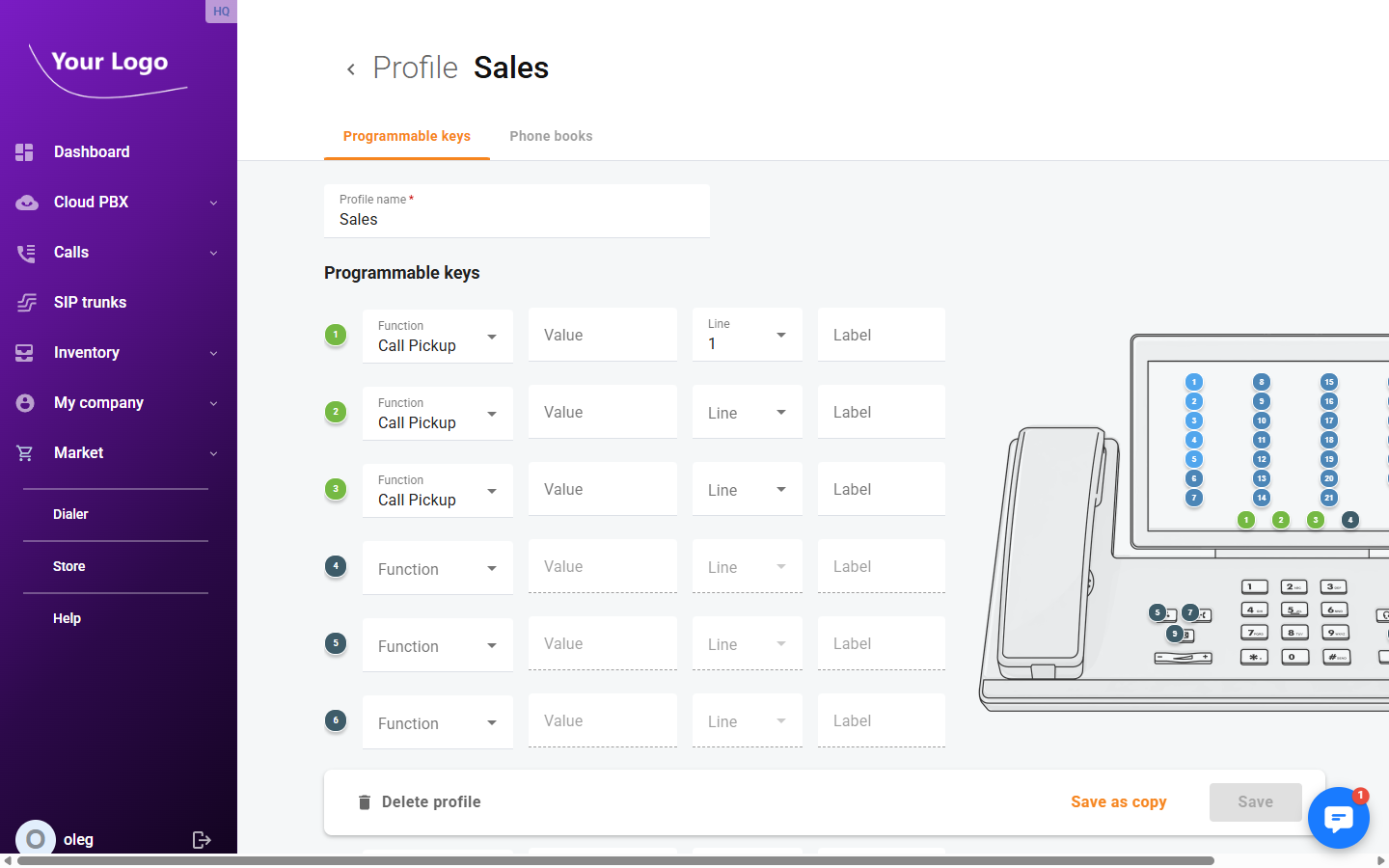Click the Delete profile button
This screenshot has width=1389, height=868.
pos(419,802)
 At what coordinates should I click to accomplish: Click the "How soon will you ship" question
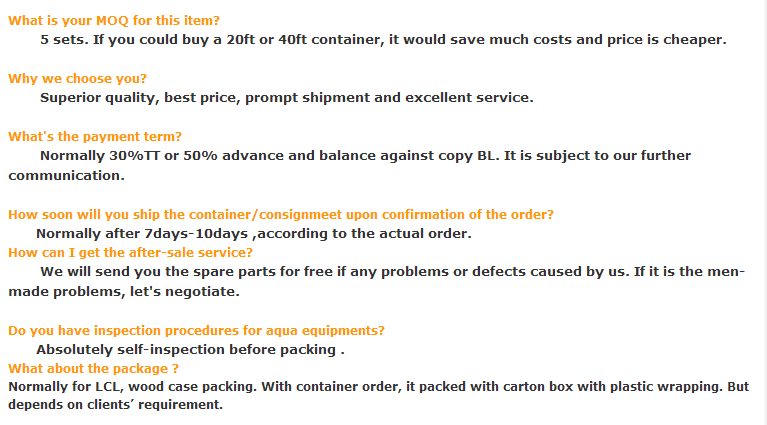click(x=281, y=214)
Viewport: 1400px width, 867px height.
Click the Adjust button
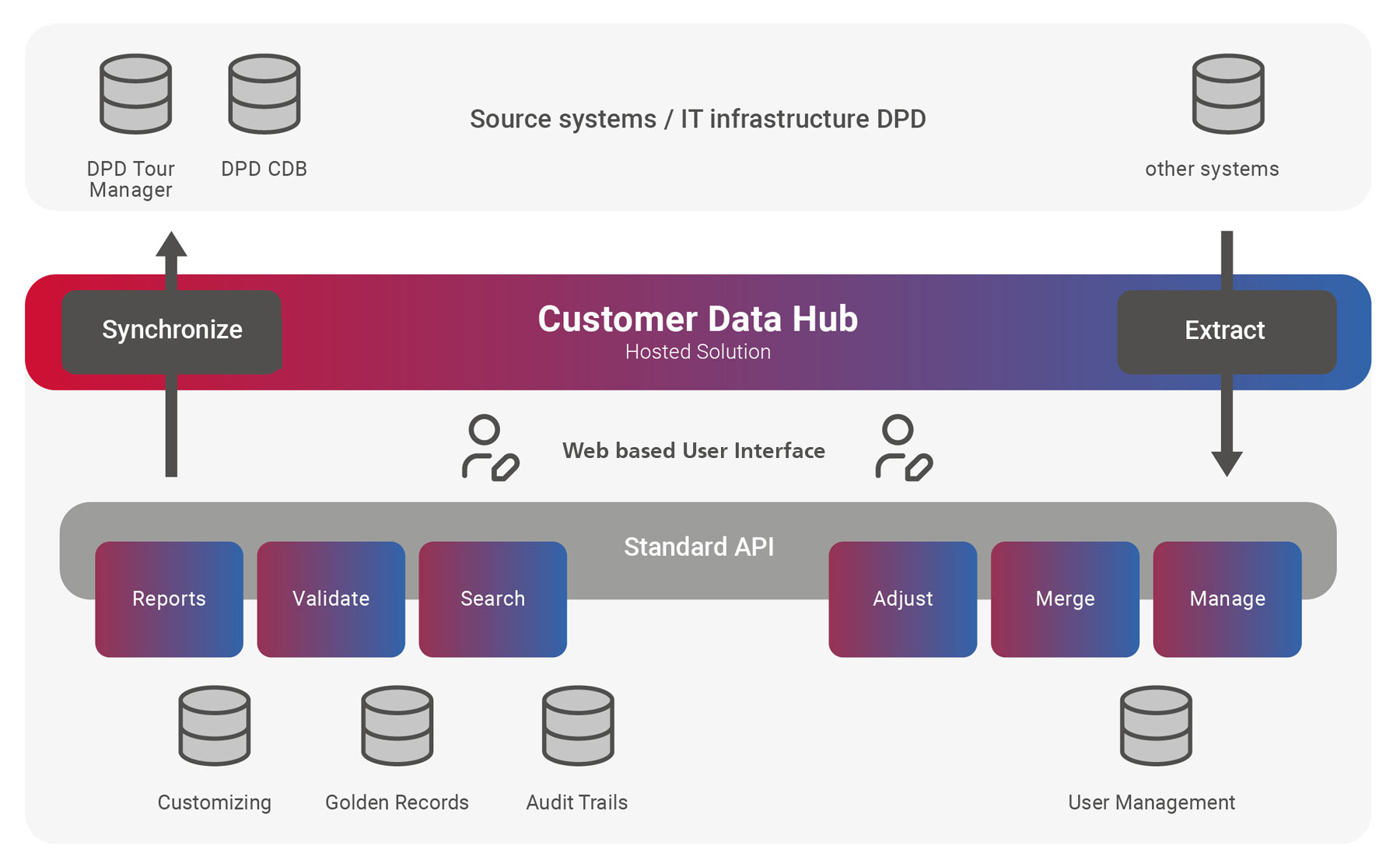(x=902, y=599)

■ ■ ■ ■ ■

_DIRECTIONS:_ Please report each line from the items above that contains the string "width", copying every such line in full. Matching is case-sensitive.

_TASK RESULT:_
This screenshot has width=1389, height=868.
Viewport: 1400px width, 867px height.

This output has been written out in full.